Assignment: Print the listing below only from the line that has "Связаться (252, 769)" through the line that has "صحفي فلسطيني (135, 647)", exactly, and drop any picture.

Available data:

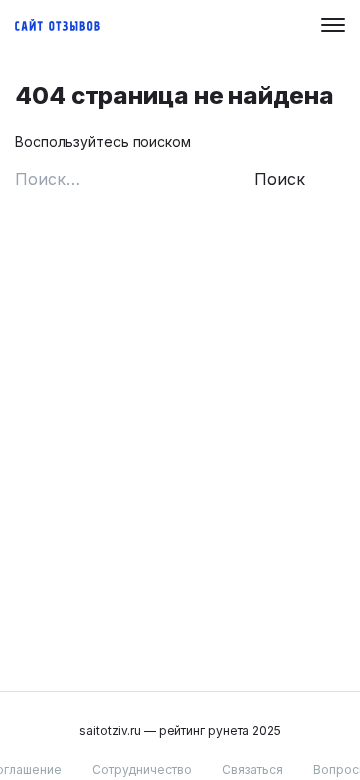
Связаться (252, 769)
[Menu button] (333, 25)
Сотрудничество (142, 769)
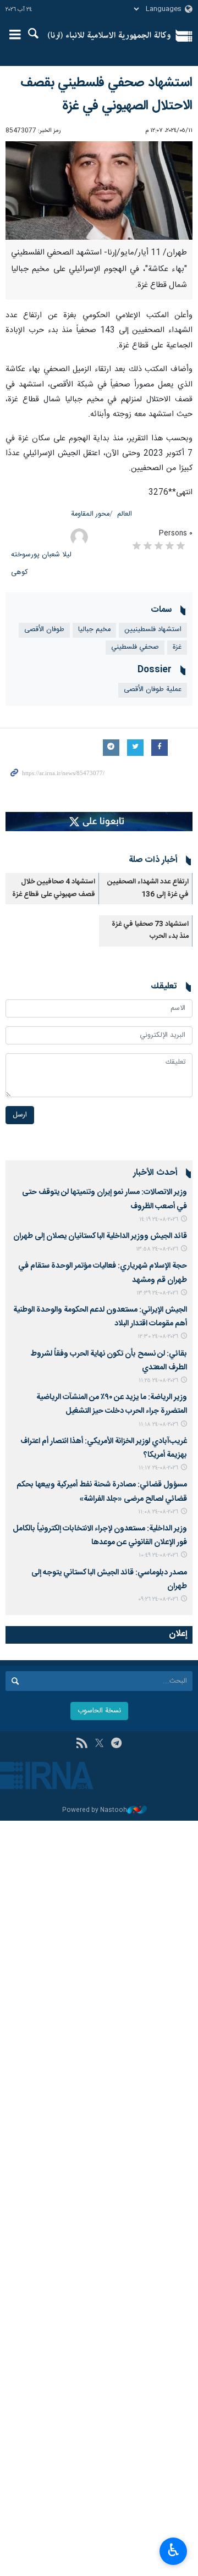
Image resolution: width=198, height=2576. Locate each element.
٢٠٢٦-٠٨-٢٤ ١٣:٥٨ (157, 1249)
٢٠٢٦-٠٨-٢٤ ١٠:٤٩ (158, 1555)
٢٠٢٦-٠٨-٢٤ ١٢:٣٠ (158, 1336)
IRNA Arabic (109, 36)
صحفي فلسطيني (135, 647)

--

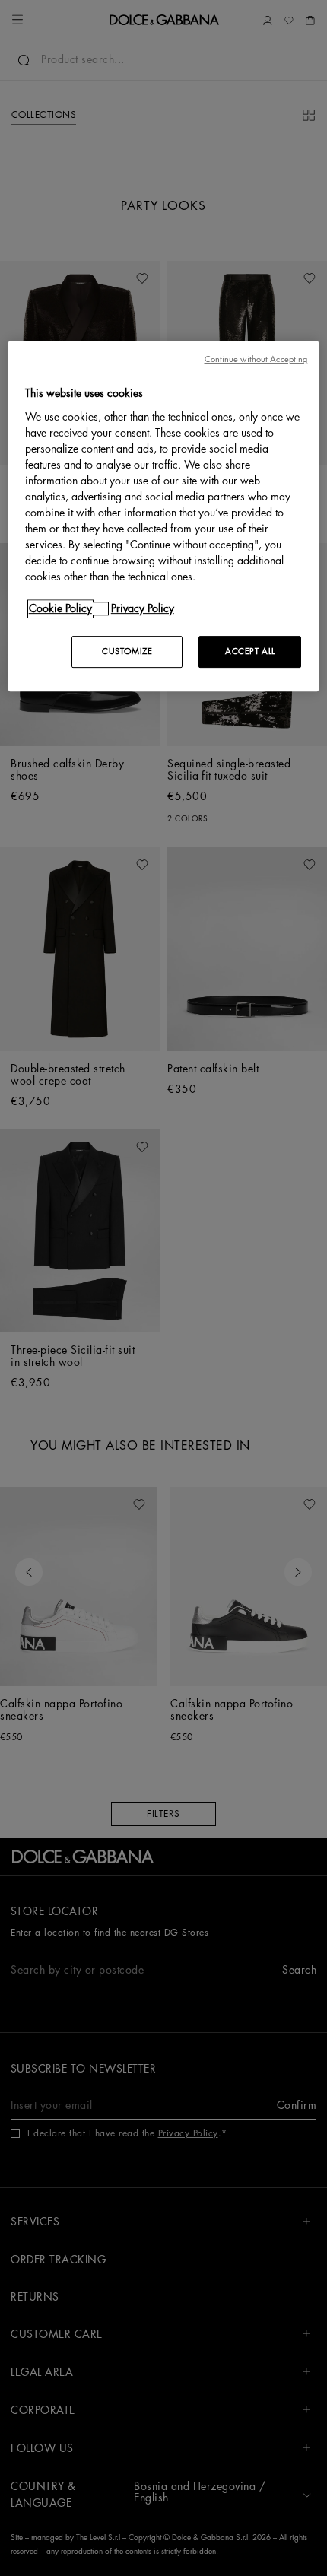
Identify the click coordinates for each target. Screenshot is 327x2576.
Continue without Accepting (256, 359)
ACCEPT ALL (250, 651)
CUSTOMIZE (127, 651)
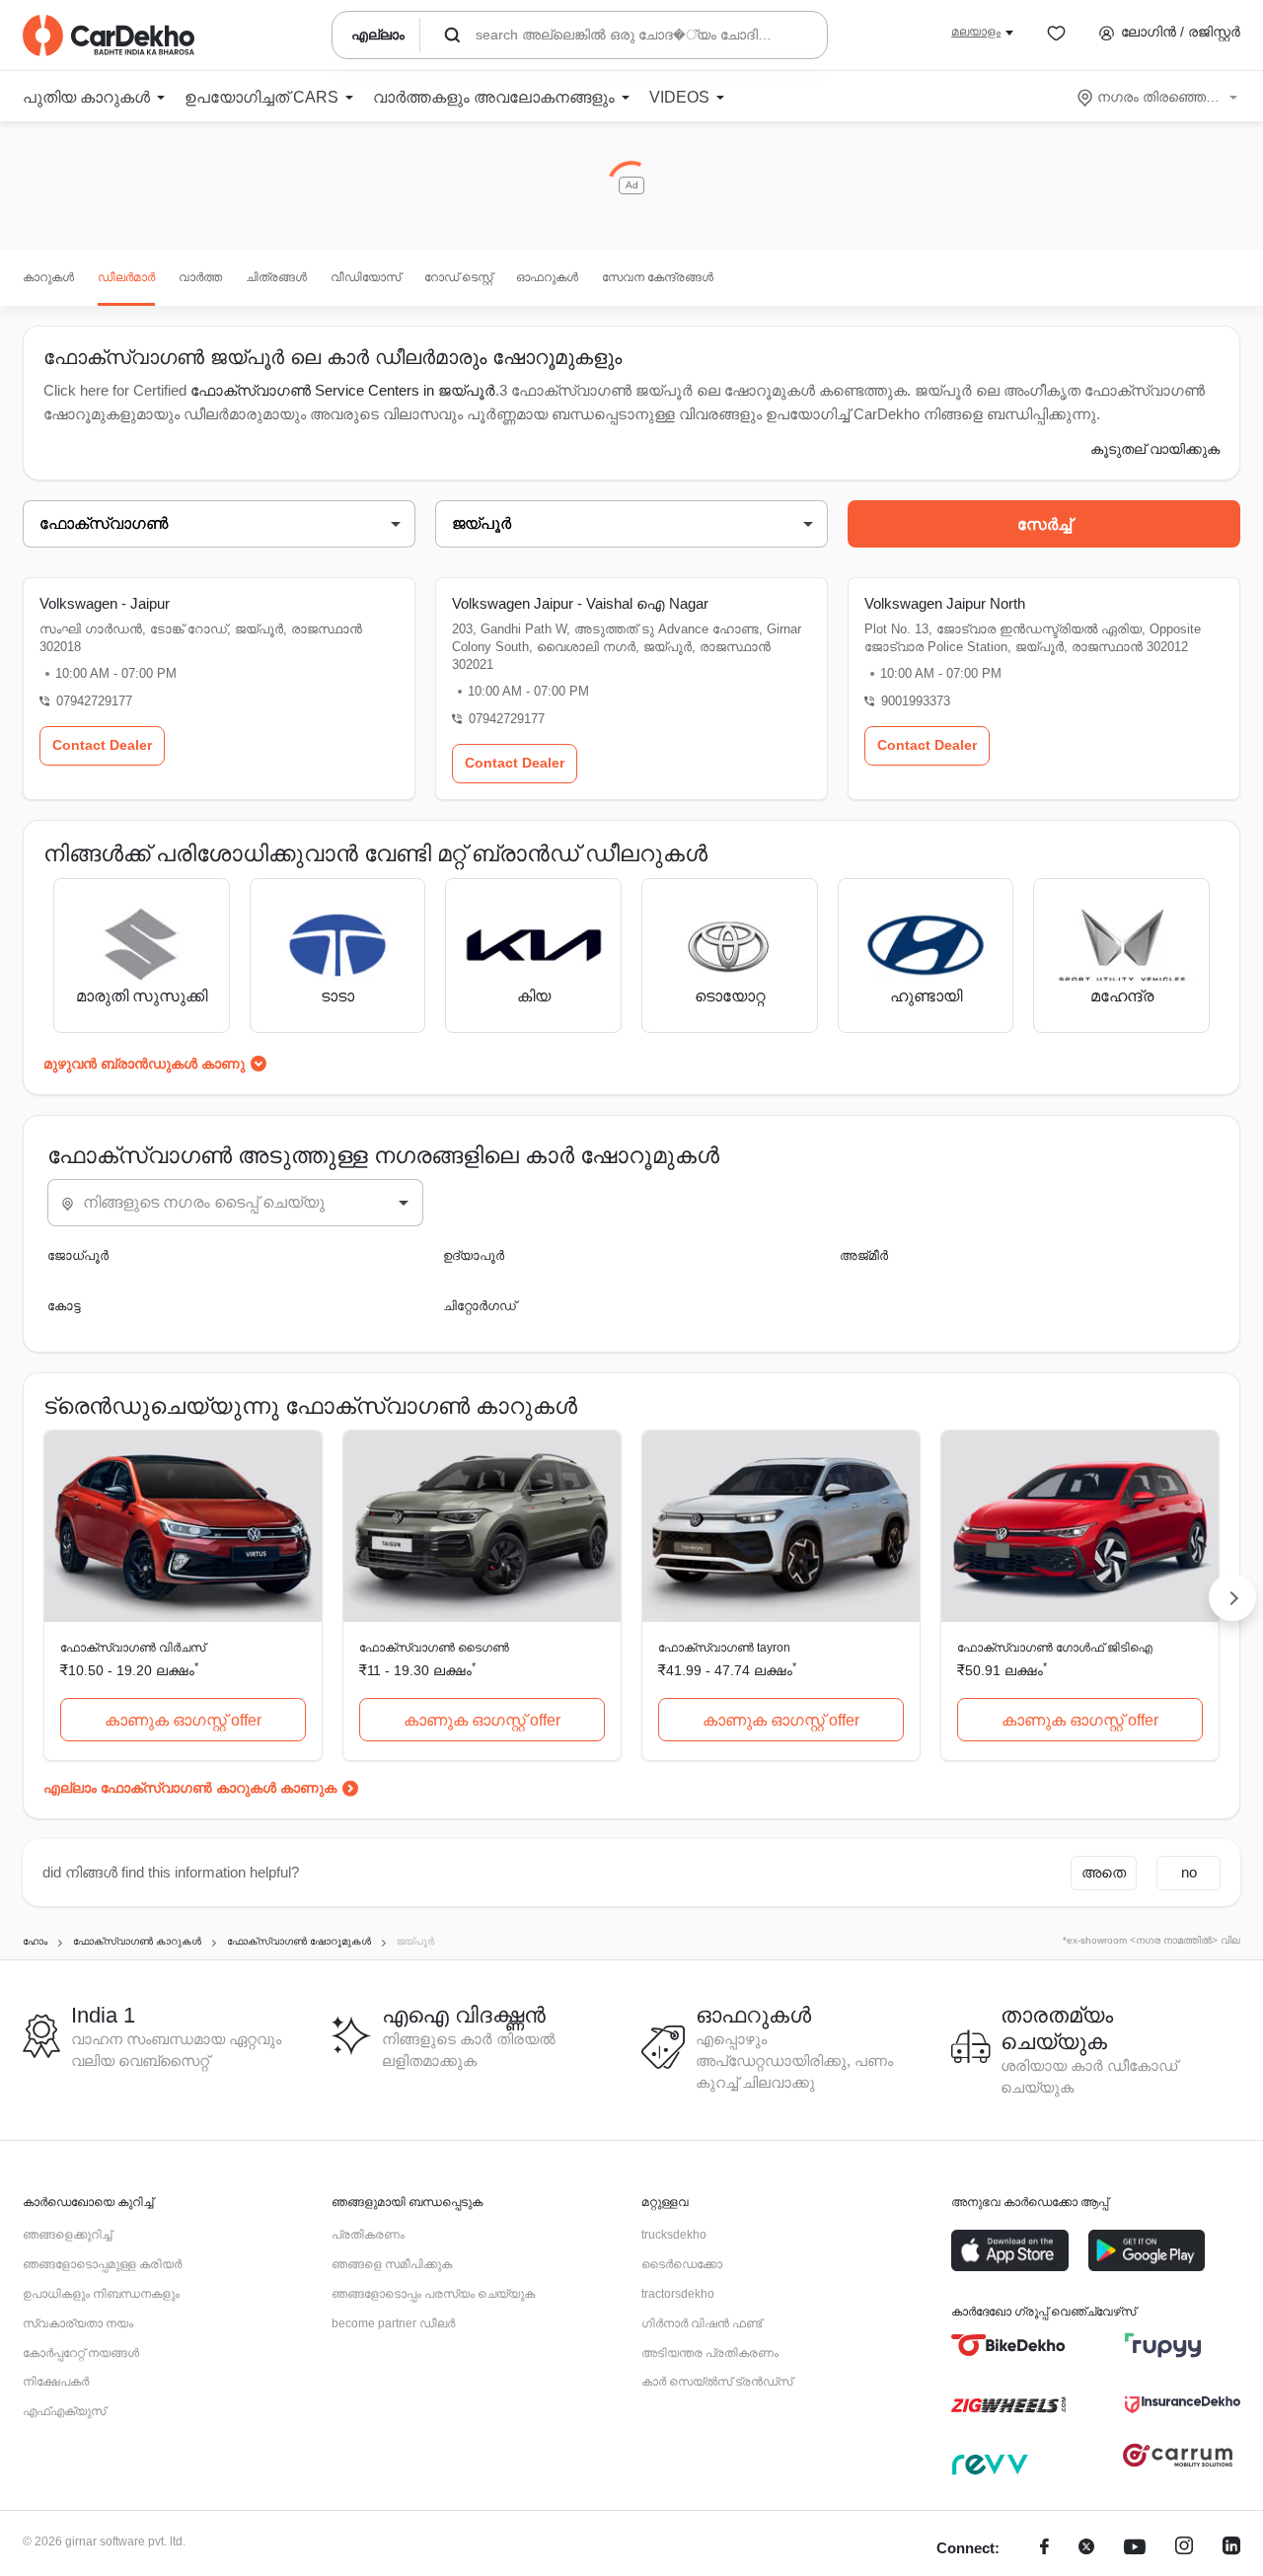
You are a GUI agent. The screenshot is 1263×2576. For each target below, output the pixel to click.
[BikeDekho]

Exercise result:
Связаться (252, 769)
[Menu button] (333, 25)
Сотрудничество (142, 769)
Image resolution: width=198, height=2576. Locate each element.
٢٠٢٦-٠٨-٢٤ ١٣:٥٨ (157, 1249)
٢٠٢٦-٠٨-٢٤ ١٠:٤٩ (158, 1555)
٢٠٢٦-٠٨-٢٤ ١٢:٣٠ (158, 1336)
IRNA Arabic (109, 36)
صحفي فلسطيني (135, 647)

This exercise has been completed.